**What the task requires:** Check each line of the records for "agent"; collect those that have it.

Data provided START

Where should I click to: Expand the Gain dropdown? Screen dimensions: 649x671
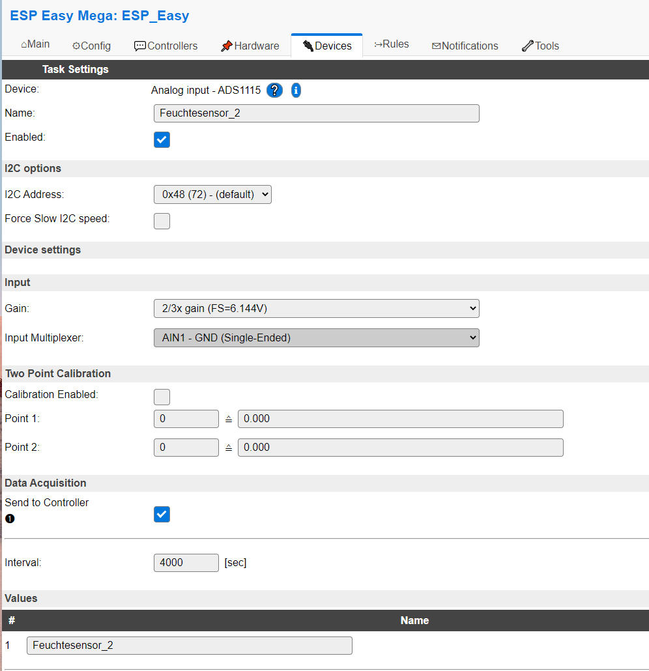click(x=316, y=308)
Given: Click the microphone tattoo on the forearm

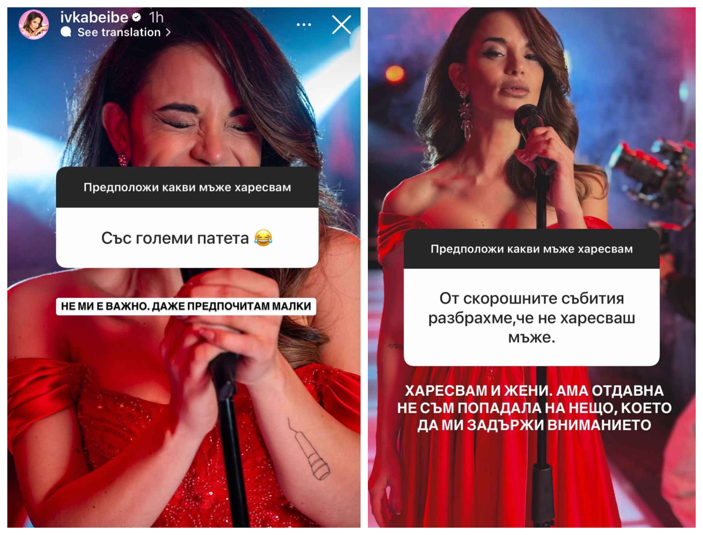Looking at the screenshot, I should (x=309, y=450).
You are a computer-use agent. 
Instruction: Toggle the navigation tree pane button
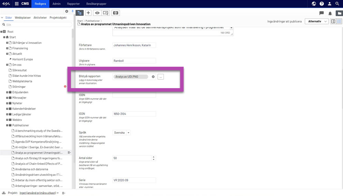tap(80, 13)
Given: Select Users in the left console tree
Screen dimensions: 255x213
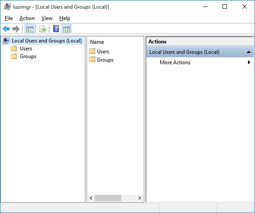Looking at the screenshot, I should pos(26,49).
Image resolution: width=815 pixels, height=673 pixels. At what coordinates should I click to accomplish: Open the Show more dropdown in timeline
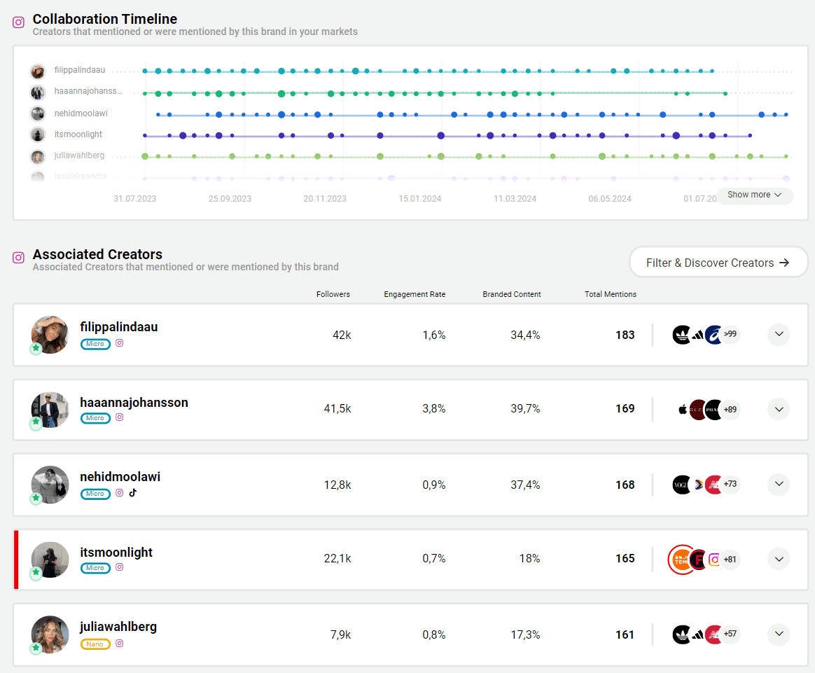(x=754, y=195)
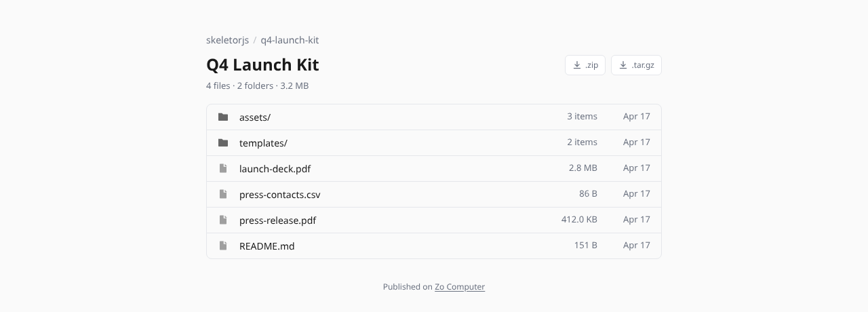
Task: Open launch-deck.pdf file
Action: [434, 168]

Data provided END
Data provided START

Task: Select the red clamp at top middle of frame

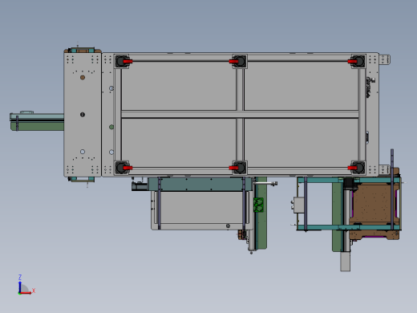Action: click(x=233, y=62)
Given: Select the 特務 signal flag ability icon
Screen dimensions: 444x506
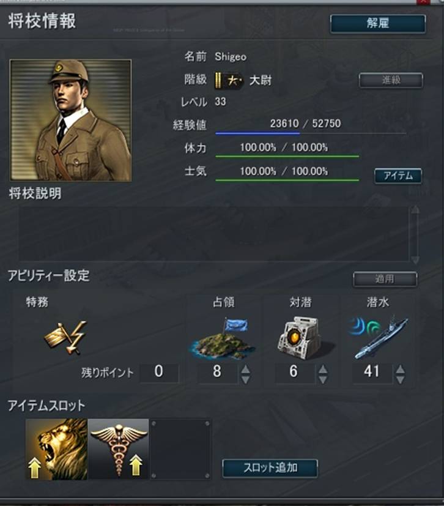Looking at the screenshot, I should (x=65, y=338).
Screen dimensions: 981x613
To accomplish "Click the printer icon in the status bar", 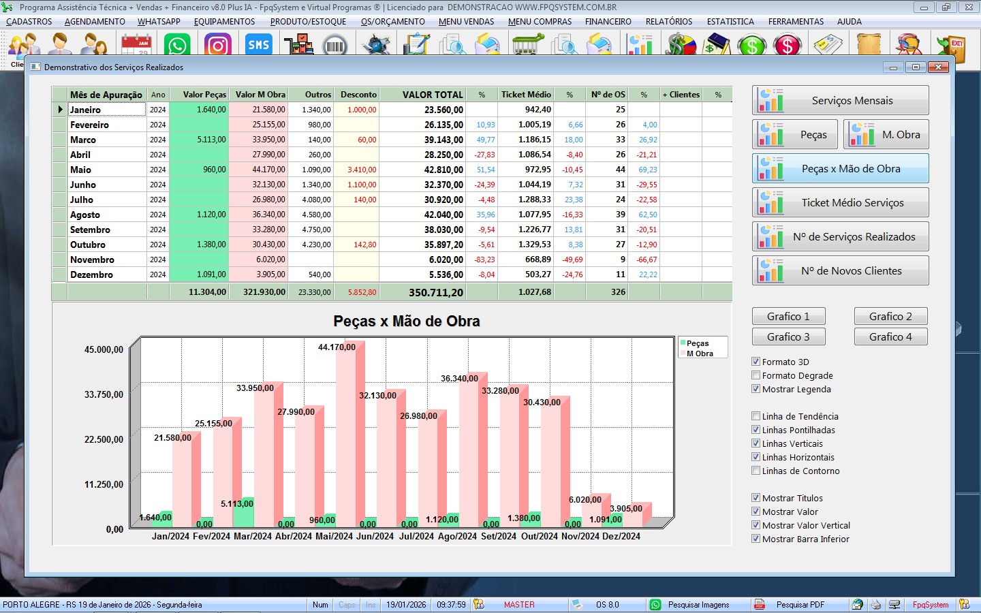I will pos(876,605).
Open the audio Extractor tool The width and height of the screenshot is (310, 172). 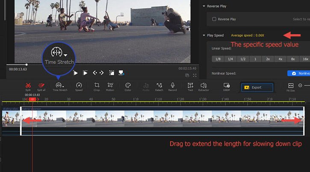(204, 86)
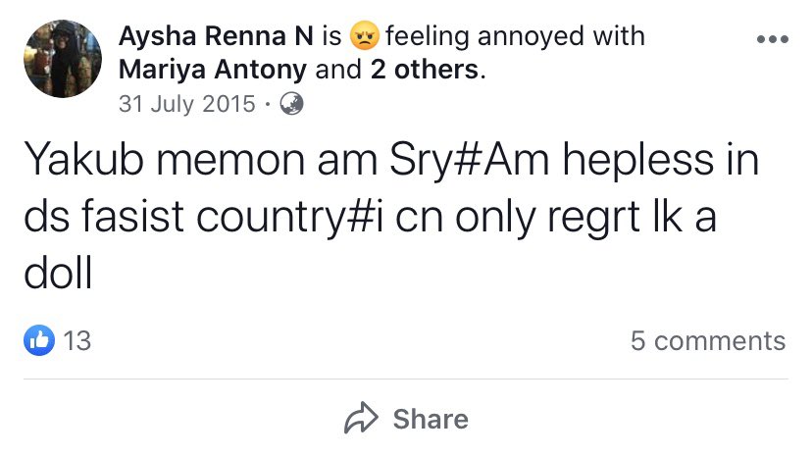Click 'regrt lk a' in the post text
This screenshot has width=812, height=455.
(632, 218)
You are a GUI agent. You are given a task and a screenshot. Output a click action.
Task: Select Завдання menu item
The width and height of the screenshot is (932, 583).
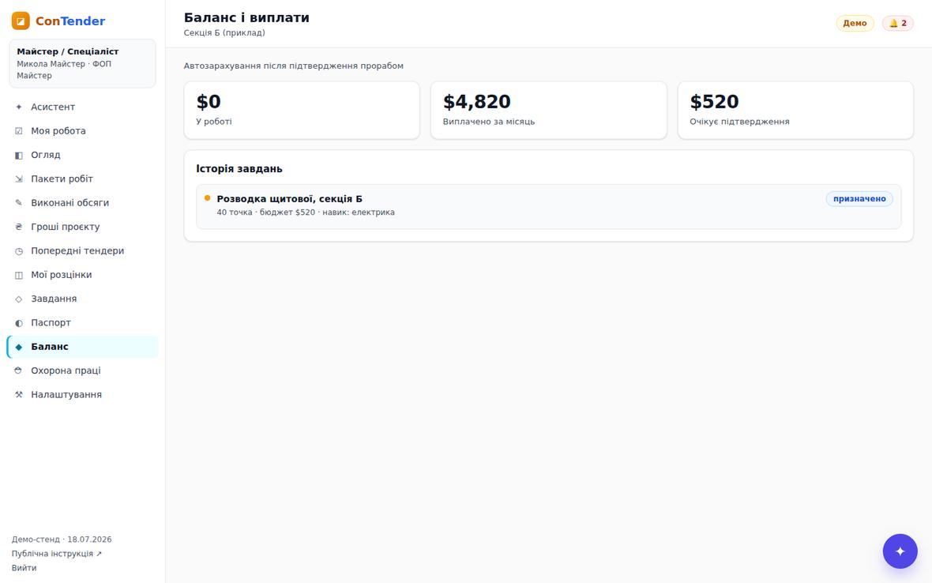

Data provided END
Data provided START

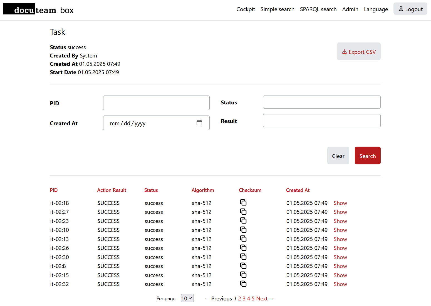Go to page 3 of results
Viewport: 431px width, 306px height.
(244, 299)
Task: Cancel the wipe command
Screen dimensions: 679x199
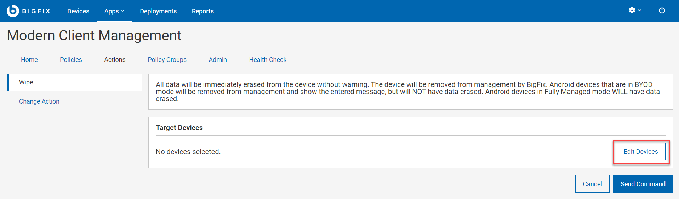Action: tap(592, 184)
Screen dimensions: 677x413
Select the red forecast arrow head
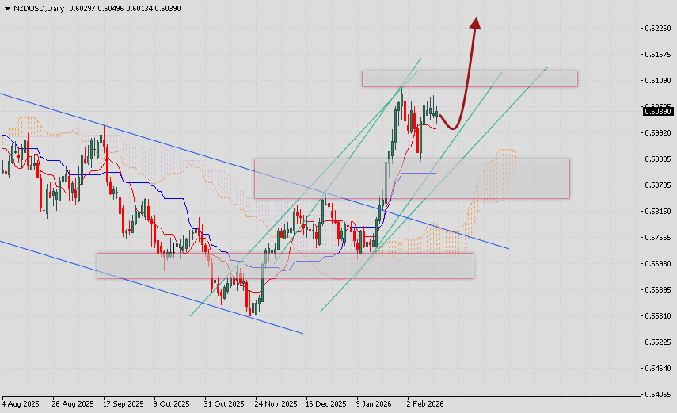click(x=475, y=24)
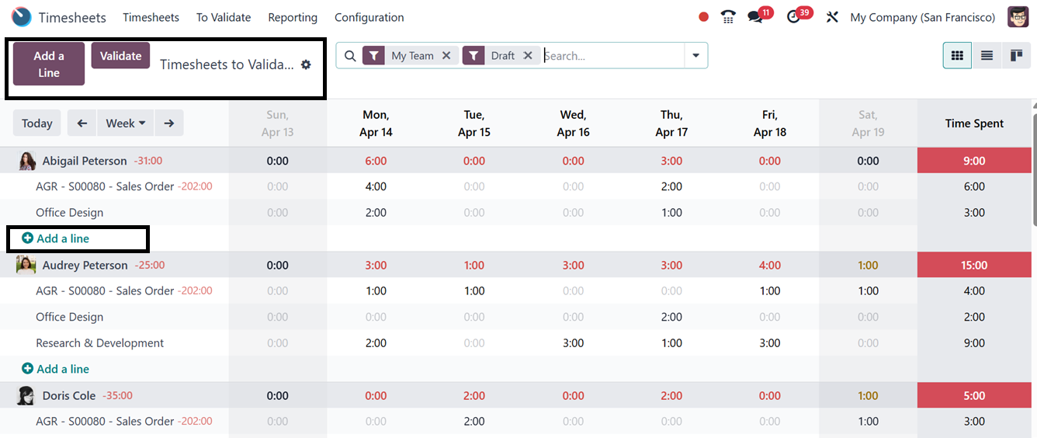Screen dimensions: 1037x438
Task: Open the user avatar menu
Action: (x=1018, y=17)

Data provided END

**Task output:**
You are a computer-use agent. 
You are a GUI agent. You are given a task and a screenshot. Output a click action.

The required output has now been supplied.